O que temos de interessante aqui? O principal é a introdução de um dos personagens mais interessantes da obra de George R. R. Martin, e que infelizmente aparece por pouco tempo nos livros (até agora): Oberyn Martell, “príncipe” de Dorne, um dos Sete Reinos de Westeros. Ele já chega mostrando a que veio: come quem aparecer pela frente (seja homem, mulher, cabra etc.), detesta Lannisters mais do que tudo (com isso já ganhou nossa simpatia, fala a verdade) e é fodão e sem pudores pra enfiar a faca em quem der mole. Não é à tôa que ele é conhecido como Víbora Vermelha. Ele terá uma participação bastante importante em um momento específico mais pra frente… vale a pena ficar de olho nele.

Prestem atenção nesse cara... ele é FODA.

Prestem atenção nesse cara… ele é FODA.

Outra coisa bacana que a gente conhece é a mão dourada que Jaime Lannister ganha. Pelo visto, Sir Incesto terá dificuldade para se adaptar à mão esquerda, bem como seu novo apêndice metálico. Não é tão prático, mas que é estiloso pra caramba, não tem dúvidas. E só Game of Thrones pra fazer a gente simpatizar com um cara que começou tão babaca quanto ele, ao ser aloprado pela família (principalmente pela Cersei) por uma situação que fugia completamente a seu controle…

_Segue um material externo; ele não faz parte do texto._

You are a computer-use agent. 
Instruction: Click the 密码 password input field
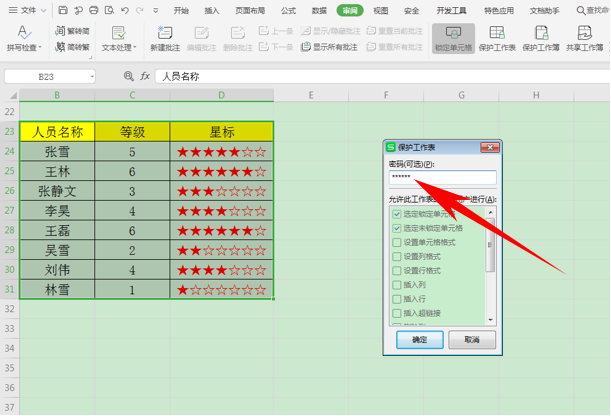tap(442, 178)
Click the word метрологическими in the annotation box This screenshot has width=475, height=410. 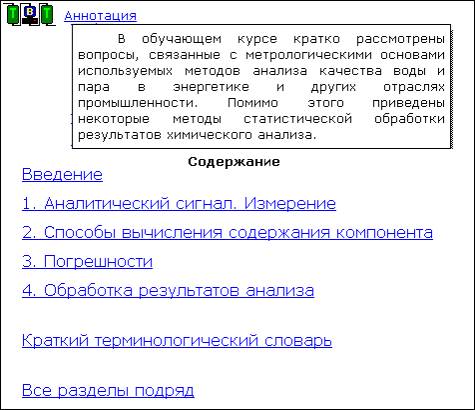(x=308, y=55)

No Norte, conhecemos o povo de Thenn, e seu Magnar (rei/chefe), Styr. (Que deveria não ter orelhas, mas ok, as cicatrizes e cabeça raspada já são informação demais.) Ele foi introduzido agora, e não juntamente com Tormund e Mance Rayder como no livro, provavelmente para não sobrecarregar o espectador e não diminuir a importância dos outros selvagens, o que me pareceu uma decisão acertada. Já Jon Snow continua mostrando sua tendência de mamateiro-mór e queridinho do autor (algo que vem dos livros) escapando sem consequências de suas estripulias entre os selvagens.

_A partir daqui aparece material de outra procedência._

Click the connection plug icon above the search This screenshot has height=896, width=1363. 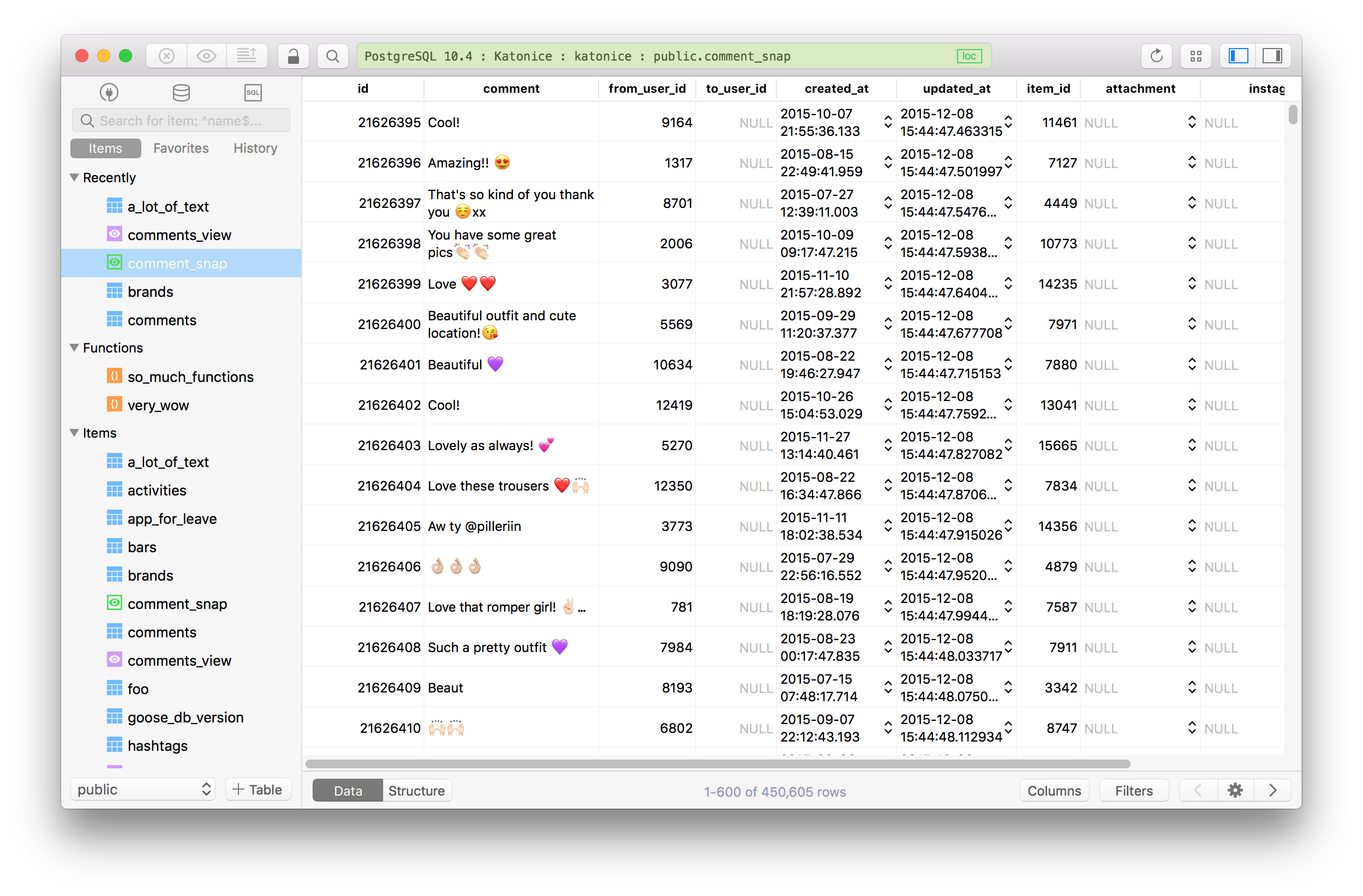point(109,92)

O resto é mais o avanço gradual da história e o lançamento de elementos que serão relevantes mais adiante. Daenerys (com seu queridinho Daario Naharis agora com um novo ator, completamente diferente e bem menos estiloso que o anterior) está chegando a seu novo desafio, a cidade de Meereen, a qual os fãs que já leram o quinto livro aprenderam a odiar, por circunstâncias que eu realmente espero que mudem na série. Sansa ganhou um amigo bêbado e um colar estiloso, Tyrion não se entende com Shae (nem Jaime com Cersei), e a melhor parte, Arya finalmente conseguiu riscar um nome de sua lista e reaver sua preciosa espada. Acho interessante a dinâmica dela com o Cão de Caça, e como os dois parecem estar começando a se entender como dois matadores, apesar de suas diferenças e sua inimizade passada.

Feitos um para o outro

Feitos um para o outro

Fato interessante: o personagem que Arya matou, Polliver, na verdade reúne dois papéis diferentes dos livros. O Polliver do livro somente roubou a espada; quem matou Lommy foi “Raff, o Querido”, que também constava da “prece” de Arya. Polliver morreu da maneira retratada na série, mas Raff aparece ainda no sexto livro (ainda não publicado), no capítulo que George R. R. Martin disponibilizou em seu blog e que você lê em português com exclusividade no Nerd-Geek Feelings. (Spoilers VIOLENTOS de Arya neste link, pra quem não leu o quinto livro, aliás.)

No geral? É um começo meio devagar, sem o impacto de outros inícios de temporada – inclusive por se situar mais ou menos no meio do terceiro livro. Nas temporadas anteriores, o primeiro episódio correspondia ao início de um dos livros, e Martin começa cada volume de sua série com um prólogo bem impactante, geralmente matando alguém até o final do capítulo – mas isso, claro, não se aplica a essa temporada. Aliás, com base no progresso da história e em certas informações da produção, os diferentes elementos da trama desta temporada correspondem a pontos não só da segunda metade do terceiro livro, mas também do quarto e até quinto volumes (principalmente a parte de Bran Stark), o que talvez indique uma certa “aceleração” da história. (O que pode ser bem-vindo; certas partes do quarto e quinto livros ficaram bem arrastadas.) Só resta especular como ficarão as temporadas seguintes, uma vez que o sexto livro ainda nem foi publicado, e Martin tem escrito a passo de lesma…

"Cada vez que me perguntam quanto falta para o próximo livro, eu mato um Stark."

“Cada vez que me perguntam quanto falta para o próximo livro, eu mato um Stark.”